La riforma abbandona l’ipotesi velleitaria dell’opzione al contributivo per anzianità, per esercitare l’opzione al contributivo per tutti, in pro rata temporis, a far tempo dal 01.01.2025.

La conseguenza immediata è che chi si iscriverà in Cassa Forense dal 01.01.2025 inizierà un percorso che lo porterà, una volta maturati i requisiti di legge, a percepire la pensione contributiva, liquidata ai sensi della Legge 335/1995, senza integrazione al trattamento minimo.

Pare che un vantaggio in termini di “integrazione” sia previsto solo per il nuovo iscritto con 35 anni di integrale contribuzione, ma si dovrà leggere l’articolato, oggi sconosciuto agli iscritti.

Sarà quindi indispensabile offrire, sin da subito, al nuovo iscritto una tabella con la simulazione di quanto percepirà se verserà il solo contributo minimo, un contributo calcolato su un reddito medio o un contributo calcolato sul tetto pensionabile.

In tal modo l’iscritto avrà contezza del tasso di sostituzione che lo aspetta e che sarà, inevitabilmente, inferiore a quello garantito dalla pensione calcolata con il criterio retributivo e potrà così valutare il suo futuro previdenziale.

La cosa è ancora più urgente perché Cassa Forense, a mio giudizio in contrasto con le osservazioni ministeriali, avvalorate anche dal TAR Lazio, ha abbassato il contributo minimo per venire incontro ai molti Colleghi dai redditi inferiori ad € 30.000,00 annui.

Meglio sarebbe stato, con l’opzione al sistema di calcolo contributivo, introdurre la contribuzione soggettiva proporzionale e progressiva secondo scaglioni di reddito e questo per “universalizzare” l’intervento riformatore che oggi a me appare “elitario” anche perché prevede l’aumento di un punto del contributo soggettivo per gli anni 2025, 2026, 2027 senza alcuna parametrazione a scaglioni di reddito.
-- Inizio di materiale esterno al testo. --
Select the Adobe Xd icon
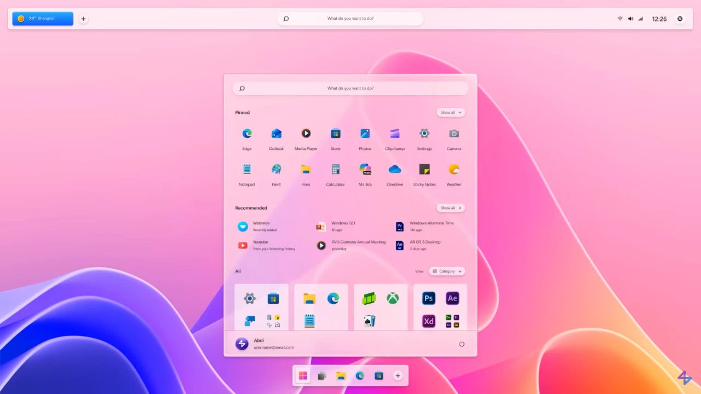701x394 pixels. (428, 321)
La visione elitaria della riforma a me appare ancora più evidente attraverso due interventi che sono stati proposti e cioè la reintroduzione dei supplementi di pensione in favore dei pensionati attivi e l’aumento del contributo modulare dal 10 al 20%.

La reintroduzione dei supplementi di pensione triennali, che erano stati giustamente aboliti dalle riforme precedenti, avevano consentito l’introduzione di un contributo, in gran parte di solidarietà, a carico dei pensionati attivi, inteso come un rafforzamento del patto di solidarietà intergenerazionale.
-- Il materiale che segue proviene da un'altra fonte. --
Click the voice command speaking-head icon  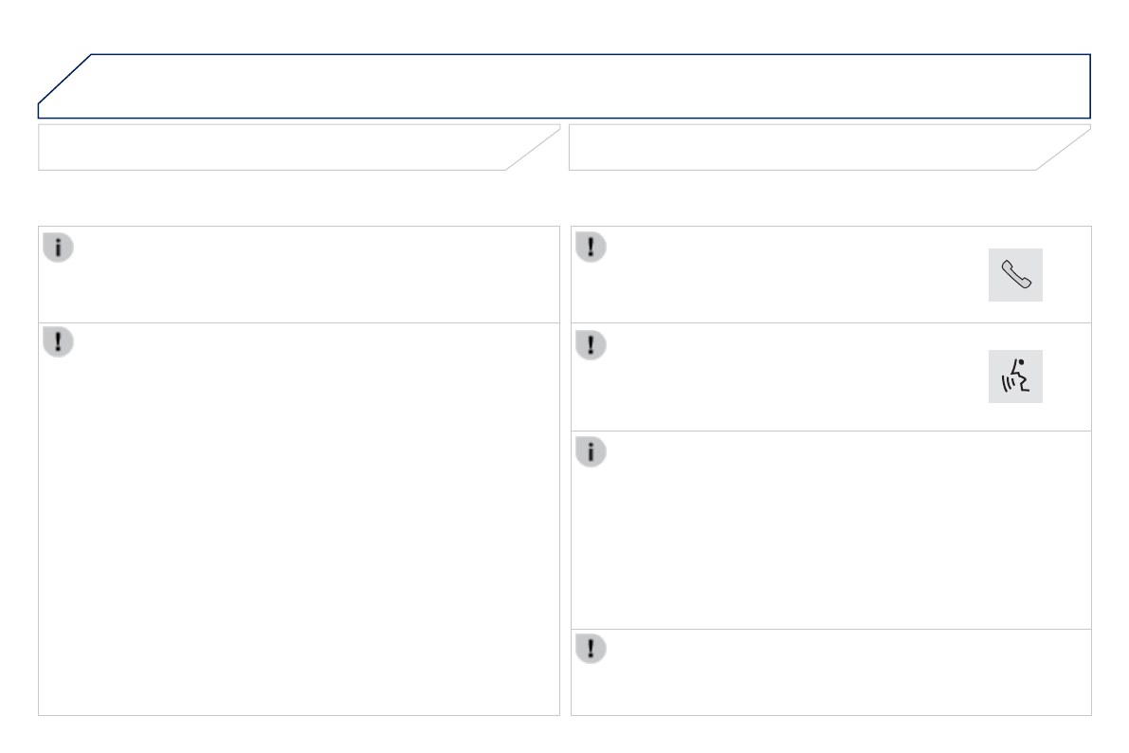pos(1015,376)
L’aumento del contributo modulare, a mio giudizio, va nella stessa direzione.

La legge di bilancio 2023, infatti, ha elevato il limite massimo di reddito per accedere al regime forfettario da 65 mila euro a 85 mila euro al contempo introducendo una clausola per cui al superamento dei 100 mila euro di fatturato, l’avvocato deve trasmigrare al regime ordinario, con obbligo di fattura con IVA e la tenuta della contabilità in regime ordinario.

Secondo i dati offerti da Il Sole 24Ore il 22 novembre 2022 (articolo di Francesco Machina Grifeo) con l’estensione della flax tax di cui sopra “cresce di qualche migliaio la platea di avvocati che può optare per il regime della tassa piatta. In particolare, ai circa 198 mila legali con un reddito professionale fino a € 65.000,00, si aggiungo altri 8 mila professionisti che potrebbero optare per il regime forfettario. Sono infatti 206.000 - su un totale di 241.000 iscritti alla Cassa – gli avvocati con un reddito professionale entro gli € 85.000,00 secondo le stime, dunque, rimarrebbero fuori 35.000 professionisti pari al 14,5% degli iscritti”.

Chi lavora nel regime forfettario non ha quindi interesse, fiscale, né alla modulare né ai fondi pensione.

La misura a me appare elitaria ma, probabilmente, più interessante per questa élite dal punto di vista fiscale perché con redditi alti diventa molto più conveniente abbattere l’imponibile IRPEF attraverso spese deducibili, come è appunto il contributo modulare che è interamente deducibile con la conseguenza di recuperare l’importo cosi versato dallo Stato.

Ma, per completezza di informazione, va detto che  la deduzione fiscale potrebbe non essere il criterio più importante nella scelta dello strumento da utilizzare per la previdenza complementare, dato che la contribuzione modulare non consente la personalizzazione dell’investimento.

Per una valutazione “funditus” dei problemi relativi alla contribuzione modulare vi suggerisco il libro di Marina Piovera “Previdenza forense e scelte finanziarie”, Cedam, 2022.